Elliott explains that users can build their own indices within Metopio’s analytics platform, combining multiple metrics into a single, interpretable value to visualize where hardship clusters geographically.
The Power of Sub-County Data
One of the biggest takeaways from Elliott and Blonsky’s analysis is that county-level data often hides critical disparities.
In Cook County, Illinois, for example, the county average looks moderate. But when data is mapped at the census tract level, stark inequities appear, particularly on Chicago’s South and West Sides.
“Urban areas can show bigger differences over smaller distances,” says Blonsky. “The variation between neighborhoods is often greater than the variation between counties. That’s why sub-county data is so important. It lets you see what’s really happening within communities.”
In Texas, a similar pattern emerges: when viewed at the state or metro level, maternal hardship looks manageable. But zooming into city-level data reveals neighborhoods facing higher uninsured rates, lower pre-pregnancy health indicators, and limited postpartum support.

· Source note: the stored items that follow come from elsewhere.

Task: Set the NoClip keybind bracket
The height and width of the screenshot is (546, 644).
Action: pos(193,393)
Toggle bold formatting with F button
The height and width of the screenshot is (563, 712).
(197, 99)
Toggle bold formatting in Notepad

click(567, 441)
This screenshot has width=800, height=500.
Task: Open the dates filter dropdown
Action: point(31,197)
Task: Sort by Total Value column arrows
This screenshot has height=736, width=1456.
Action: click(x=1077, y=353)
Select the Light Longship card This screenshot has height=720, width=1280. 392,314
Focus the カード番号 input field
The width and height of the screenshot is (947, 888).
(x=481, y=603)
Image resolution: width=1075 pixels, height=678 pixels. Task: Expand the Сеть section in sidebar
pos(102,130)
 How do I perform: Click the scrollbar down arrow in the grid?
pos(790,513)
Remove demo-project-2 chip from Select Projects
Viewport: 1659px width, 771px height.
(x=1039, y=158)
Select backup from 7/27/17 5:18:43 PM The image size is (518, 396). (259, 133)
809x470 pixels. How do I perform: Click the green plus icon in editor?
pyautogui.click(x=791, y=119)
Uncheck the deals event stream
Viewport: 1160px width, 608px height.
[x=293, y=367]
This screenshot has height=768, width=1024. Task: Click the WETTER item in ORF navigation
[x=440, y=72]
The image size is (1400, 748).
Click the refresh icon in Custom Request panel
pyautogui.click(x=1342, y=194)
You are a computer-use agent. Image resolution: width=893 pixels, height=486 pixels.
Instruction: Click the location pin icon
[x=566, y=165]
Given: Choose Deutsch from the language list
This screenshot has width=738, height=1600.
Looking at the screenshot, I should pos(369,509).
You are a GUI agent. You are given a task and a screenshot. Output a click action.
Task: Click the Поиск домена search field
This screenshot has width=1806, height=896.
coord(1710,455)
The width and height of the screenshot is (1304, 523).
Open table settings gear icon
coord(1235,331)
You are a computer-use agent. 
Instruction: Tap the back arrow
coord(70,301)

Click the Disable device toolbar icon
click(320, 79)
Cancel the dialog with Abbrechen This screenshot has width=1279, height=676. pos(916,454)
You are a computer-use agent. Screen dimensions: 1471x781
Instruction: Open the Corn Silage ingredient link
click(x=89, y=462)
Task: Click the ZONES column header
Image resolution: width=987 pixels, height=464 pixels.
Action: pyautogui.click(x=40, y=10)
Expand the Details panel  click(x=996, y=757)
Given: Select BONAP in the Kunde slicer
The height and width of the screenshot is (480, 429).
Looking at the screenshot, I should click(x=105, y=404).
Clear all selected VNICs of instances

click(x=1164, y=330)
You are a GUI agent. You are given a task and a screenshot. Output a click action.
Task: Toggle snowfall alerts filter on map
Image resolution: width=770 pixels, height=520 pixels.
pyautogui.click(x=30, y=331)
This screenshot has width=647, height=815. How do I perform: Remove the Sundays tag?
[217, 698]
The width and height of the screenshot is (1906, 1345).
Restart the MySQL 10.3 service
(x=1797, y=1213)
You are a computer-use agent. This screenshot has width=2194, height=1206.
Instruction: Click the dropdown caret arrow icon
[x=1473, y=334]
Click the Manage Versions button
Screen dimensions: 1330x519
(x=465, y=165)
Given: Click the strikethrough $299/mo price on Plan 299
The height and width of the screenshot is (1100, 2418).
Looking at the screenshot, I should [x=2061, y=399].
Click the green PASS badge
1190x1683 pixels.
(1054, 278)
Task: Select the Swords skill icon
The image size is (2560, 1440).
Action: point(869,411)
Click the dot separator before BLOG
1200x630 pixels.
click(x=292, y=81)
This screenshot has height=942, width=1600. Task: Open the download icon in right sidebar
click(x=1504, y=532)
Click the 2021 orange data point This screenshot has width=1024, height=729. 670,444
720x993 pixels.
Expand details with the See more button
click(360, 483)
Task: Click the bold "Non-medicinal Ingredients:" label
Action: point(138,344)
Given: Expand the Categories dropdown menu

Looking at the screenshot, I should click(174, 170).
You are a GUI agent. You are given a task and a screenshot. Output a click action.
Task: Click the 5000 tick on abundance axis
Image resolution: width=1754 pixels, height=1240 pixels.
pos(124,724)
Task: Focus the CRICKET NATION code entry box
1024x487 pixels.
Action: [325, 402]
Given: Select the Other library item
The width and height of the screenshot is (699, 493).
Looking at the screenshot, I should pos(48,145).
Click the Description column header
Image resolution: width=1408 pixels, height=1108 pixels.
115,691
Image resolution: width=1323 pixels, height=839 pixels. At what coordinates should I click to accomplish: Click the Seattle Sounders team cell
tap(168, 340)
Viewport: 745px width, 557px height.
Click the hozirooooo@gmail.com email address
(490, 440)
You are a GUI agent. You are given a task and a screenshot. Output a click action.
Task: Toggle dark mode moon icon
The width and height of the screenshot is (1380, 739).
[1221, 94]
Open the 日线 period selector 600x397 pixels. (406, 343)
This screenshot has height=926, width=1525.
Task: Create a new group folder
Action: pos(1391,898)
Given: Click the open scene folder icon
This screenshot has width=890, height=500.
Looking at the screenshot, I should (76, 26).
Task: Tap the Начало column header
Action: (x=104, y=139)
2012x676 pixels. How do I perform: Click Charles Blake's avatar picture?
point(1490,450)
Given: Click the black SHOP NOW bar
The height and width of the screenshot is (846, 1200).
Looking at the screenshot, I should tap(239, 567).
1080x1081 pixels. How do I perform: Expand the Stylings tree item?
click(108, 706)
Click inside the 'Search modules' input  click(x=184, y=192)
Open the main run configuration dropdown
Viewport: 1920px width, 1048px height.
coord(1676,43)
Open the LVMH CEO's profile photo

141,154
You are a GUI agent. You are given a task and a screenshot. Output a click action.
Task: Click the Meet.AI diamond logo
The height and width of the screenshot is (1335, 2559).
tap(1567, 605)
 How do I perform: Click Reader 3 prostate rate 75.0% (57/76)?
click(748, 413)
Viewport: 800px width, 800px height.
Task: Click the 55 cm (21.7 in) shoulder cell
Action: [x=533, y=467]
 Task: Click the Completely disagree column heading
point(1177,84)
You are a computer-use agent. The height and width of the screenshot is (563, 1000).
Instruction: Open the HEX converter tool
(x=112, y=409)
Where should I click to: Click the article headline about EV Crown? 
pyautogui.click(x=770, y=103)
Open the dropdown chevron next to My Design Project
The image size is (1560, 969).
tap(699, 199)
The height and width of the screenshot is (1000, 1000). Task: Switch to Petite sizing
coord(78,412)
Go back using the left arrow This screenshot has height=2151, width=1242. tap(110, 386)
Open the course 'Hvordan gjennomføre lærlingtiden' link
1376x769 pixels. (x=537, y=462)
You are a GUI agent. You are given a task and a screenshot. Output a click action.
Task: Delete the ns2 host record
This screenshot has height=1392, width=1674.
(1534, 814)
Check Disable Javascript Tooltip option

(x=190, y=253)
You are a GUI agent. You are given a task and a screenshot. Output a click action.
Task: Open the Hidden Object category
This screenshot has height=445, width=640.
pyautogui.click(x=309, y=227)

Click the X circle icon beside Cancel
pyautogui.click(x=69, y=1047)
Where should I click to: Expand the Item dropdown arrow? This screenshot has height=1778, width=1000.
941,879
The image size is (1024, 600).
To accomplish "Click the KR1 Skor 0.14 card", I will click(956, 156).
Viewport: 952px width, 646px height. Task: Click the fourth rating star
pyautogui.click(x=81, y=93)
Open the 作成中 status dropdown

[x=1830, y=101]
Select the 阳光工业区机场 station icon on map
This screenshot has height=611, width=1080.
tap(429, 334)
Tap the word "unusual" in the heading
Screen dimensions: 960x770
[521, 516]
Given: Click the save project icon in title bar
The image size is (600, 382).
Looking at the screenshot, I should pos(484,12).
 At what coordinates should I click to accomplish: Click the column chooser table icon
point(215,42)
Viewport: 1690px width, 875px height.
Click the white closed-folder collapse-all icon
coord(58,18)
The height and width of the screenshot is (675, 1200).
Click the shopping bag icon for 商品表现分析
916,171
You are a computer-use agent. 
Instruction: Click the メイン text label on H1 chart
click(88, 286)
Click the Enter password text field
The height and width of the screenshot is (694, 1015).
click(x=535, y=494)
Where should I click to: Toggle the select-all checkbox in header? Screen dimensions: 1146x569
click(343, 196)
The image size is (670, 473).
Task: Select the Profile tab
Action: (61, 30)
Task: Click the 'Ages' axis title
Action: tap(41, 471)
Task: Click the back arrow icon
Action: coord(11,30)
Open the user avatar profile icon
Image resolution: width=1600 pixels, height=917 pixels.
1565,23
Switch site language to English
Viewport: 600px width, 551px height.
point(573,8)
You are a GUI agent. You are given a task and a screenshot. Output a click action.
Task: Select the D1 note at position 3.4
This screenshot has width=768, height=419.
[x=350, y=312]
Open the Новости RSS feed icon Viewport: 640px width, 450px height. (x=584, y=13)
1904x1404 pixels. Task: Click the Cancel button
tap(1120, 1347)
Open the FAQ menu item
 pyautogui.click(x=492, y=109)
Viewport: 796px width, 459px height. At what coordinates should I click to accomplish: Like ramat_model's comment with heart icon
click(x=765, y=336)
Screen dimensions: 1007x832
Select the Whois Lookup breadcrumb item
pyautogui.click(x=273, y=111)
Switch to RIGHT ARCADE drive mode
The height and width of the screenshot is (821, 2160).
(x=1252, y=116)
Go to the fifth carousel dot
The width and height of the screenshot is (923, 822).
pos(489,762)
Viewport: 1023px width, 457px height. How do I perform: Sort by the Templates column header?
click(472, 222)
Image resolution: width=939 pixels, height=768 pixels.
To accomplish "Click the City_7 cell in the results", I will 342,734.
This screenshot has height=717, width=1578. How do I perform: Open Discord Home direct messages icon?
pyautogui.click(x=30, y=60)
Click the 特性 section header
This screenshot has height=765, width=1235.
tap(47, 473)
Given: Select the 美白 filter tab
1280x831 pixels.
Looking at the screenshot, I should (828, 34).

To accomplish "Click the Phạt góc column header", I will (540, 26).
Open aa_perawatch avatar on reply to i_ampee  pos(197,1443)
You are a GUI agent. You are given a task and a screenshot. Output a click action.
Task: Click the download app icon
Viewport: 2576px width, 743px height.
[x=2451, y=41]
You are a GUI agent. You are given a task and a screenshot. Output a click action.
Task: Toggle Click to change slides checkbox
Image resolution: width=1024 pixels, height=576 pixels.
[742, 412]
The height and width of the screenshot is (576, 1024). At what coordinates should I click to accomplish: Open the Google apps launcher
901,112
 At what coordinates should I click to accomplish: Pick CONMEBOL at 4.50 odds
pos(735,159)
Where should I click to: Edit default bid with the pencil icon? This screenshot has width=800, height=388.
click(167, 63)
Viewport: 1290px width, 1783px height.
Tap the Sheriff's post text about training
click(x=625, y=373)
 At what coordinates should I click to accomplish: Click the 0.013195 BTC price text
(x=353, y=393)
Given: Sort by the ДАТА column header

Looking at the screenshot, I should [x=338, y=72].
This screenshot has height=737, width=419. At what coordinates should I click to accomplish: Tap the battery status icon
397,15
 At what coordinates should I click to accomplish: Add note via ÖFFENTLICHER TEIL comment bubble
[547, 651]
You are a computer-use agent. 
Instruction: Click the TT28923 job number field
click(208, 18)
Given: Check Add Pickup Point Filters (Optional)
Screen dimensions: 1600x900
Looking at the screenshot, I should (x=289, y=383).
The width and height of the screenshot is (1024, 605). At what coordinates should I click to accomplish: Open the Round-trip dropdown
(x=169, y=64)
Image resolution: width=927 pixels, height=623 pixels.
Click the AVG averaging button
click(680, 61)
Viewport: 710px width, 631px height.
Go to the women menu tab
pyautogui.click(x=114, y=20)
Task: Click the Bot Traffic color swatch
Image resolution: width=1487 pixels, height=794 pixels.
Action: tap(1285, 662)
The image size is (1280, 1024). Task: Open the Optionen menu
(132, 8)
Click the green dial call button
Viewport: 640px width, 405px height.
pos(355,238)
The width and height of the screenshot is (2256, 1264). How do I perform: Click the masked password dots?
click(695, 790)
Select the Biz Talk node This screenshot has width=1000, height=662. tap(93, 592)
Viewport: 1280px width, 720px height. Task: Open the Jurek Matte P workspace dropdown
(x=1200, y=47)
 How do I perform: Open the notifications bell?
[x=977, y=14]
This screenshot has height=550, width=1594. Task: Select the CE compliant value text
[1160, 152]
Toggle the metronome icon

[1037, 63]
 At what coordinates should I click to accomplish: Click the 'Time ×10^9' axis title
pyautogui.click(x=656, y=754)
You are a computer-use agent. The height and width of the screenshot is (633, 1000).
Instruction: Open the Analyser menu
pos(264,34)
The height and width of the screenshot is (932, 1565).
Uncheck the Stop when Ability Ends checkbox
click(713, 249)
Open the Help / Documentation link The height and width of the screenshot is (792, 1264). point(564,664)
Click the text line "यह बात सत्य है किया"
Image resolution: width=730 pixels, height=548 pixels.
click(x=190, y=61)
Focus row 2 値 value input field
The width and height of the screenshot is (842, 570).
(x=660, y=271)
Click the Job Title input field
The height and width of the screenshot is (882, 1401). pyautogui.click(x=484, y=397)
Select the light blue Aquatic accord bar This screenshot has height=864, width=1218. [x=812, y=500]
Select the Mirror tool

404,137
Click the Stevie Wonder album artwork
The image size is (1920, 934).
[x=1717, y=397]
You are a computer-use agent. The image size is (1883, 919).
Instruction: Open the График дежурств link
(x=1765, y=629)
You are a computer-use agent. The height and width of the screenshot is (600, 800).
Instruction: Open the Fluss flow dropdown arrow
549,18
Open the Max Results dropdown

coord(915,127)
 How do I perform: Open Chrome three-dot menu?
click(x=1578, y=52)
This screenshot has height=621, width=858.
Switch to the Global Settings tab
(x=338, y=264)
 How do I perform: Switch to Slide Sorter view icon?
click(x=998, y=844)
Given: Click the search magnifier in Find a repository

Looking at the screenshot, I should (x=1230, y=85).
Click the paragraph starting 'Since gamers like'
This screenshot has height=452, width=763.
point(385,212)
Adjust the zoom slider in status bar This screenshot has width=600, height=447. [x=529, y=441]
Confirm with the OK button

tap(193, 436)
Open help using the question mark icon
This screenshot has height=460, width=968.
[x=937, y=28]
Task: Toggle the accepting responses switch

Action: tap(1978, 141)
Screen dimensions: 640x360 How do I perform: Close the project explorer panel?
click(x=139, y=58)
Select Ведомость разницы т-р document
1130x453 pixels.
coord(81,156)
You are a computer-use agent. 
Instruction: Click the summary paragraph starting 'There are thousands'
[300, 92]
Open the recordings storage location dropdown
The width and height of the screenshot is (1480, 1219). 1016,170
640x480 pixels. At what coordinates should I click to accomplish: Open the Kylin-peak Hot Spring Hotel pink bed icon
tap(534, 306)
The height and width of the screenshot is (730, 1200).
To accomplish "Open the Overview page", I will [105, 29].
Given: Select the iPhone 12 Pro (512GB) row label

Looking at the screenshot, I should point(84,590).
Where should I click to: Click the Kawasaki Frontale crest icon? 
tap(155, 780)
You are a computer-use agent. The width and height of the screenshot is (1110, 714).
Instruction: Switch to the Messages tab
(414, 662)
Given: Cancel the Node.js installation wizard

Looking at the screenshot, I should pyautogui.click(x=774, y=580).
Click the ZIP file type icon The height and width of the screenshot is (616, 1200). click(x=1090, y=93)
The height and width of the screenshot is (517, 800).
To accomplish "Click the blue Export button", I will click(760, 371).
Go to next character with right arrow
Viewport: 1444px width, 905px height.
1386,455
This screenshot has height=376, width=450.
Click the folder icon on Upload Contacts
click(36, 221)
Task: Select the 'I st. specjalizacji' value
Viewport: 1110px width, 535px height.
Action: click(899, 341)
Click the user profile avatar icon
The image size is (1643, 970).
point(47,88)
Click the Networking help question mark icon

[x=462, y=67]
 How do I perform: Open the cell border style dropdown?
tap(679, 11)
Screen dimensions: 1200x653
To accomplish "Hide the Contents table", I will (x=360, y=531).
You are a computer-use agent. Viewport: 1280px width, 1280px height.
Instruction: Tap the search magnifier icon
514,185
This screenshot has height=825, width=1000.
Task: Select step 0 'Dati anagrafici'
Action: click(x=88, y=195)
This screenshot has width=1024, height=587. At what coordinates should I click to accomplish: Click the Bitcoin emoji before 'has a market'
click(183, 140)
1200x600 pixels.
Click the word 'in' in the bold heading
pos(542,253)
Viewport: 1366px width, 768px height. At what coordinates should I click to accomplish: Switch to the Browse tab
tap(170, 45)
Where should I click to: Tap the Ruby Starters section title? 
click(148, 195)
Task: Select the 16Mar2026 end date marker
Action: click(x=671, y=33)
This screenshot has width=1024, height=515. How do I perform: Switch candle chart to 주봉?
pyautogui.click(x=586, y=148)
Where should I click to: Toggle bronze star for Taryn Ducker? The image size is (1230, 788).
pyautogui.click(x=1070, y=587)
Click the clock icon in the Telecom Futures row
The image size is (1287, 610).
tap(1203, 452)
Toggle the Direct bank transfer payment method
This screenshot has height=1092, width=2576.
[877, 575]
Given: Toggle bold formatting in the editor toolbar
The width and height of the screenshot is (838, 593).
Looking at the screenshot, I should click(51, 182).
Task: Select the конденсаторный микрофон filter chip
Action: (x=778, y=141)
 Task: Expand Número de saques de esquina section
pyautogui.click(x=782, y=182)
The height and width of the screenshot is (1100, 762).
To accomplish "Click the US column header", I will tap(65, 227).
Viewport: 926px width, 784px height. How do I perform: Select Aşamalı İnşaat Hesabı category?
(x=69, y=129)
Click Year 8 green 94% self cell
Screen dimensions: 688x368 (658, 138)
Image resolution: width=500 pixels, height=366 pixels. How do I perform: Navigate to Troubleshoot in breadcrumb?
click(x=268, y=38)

For local agencies and hospital systems, this means resource allocation can shift from “which county needs help” to “which neighborhood needs intervention.”
Closing the Data Gaps
When analyzing maternal and child health, it's important to understand that data suppression and small sample sizes can often obscure insight. Federal sources like CDC WONDER often suppress data for privacy reasons when county-level counts are low, leaving “blind spots” across rural and tribal areas.
“Maternal mortality is a good example,” says Blonsky. “Because the numbers are small, it’s nearly impossible to get reliable, disaggregated data. So instead of waiting for perfect numbers, we go upstream to complications, uninsurance, and access indicators that are more actionable.”
To fill these gaps, Metopio often incorporates state-level data sources (like North Carolina’s fetal mortality and maternal outcomes datasets) and HRSA’s small-area estimates, which provide statistically modeled values for smaller geographies.
“State datasets are often more detailed and more current,” Elliott adds. “When a client’s needs aren’t being met by federal data, we go to the source that can answer the question.”
What the Data Tells Us
Patterns repeat across nearly every maternal and child health indicator — poverty and access remain the common denominators. But, as Blonsky emphasizes, it’s not just about poverty itself; it’s about how multiple factors compound.
“So many metrics — food deserts, transportation time, per capita income — move together,” she explains. “They are different ways of describing the same structural issue. The key is to choose the measure that best predicts the outcome you’re trying to change.”
That’s what Metopio’s data is designed for: helping decision-makers understand the why behind disparities and focus their interventions on the most predictive factors.
From Awareness to Action
Ultimately, Elliott and Blonsky’s takeaway is clear: we’re no longer in a “data desert” when it comes to maternal and child health.
““People say there isn’t enough data. But when you bring together federal, state, and small-area sources, we actually have enough to understand the problem — and start solving it.” ”
For health departments and hospitals, that means using data not just to document inequities but to drive early, upstream action before crises like maternal mortality occur.
Maternal and child health is one of the most complex, interconnected topics in community health, and one of the best illustrations of why data context matters. Access, economics, and geography all play a role, and only by layering those perspectives can we see the full picture.
“The data tells a nuanced story,” says Blonsky. “It’s about seeing how all the pieces fit together so interventions happen earlier, and outcomes improve faster.”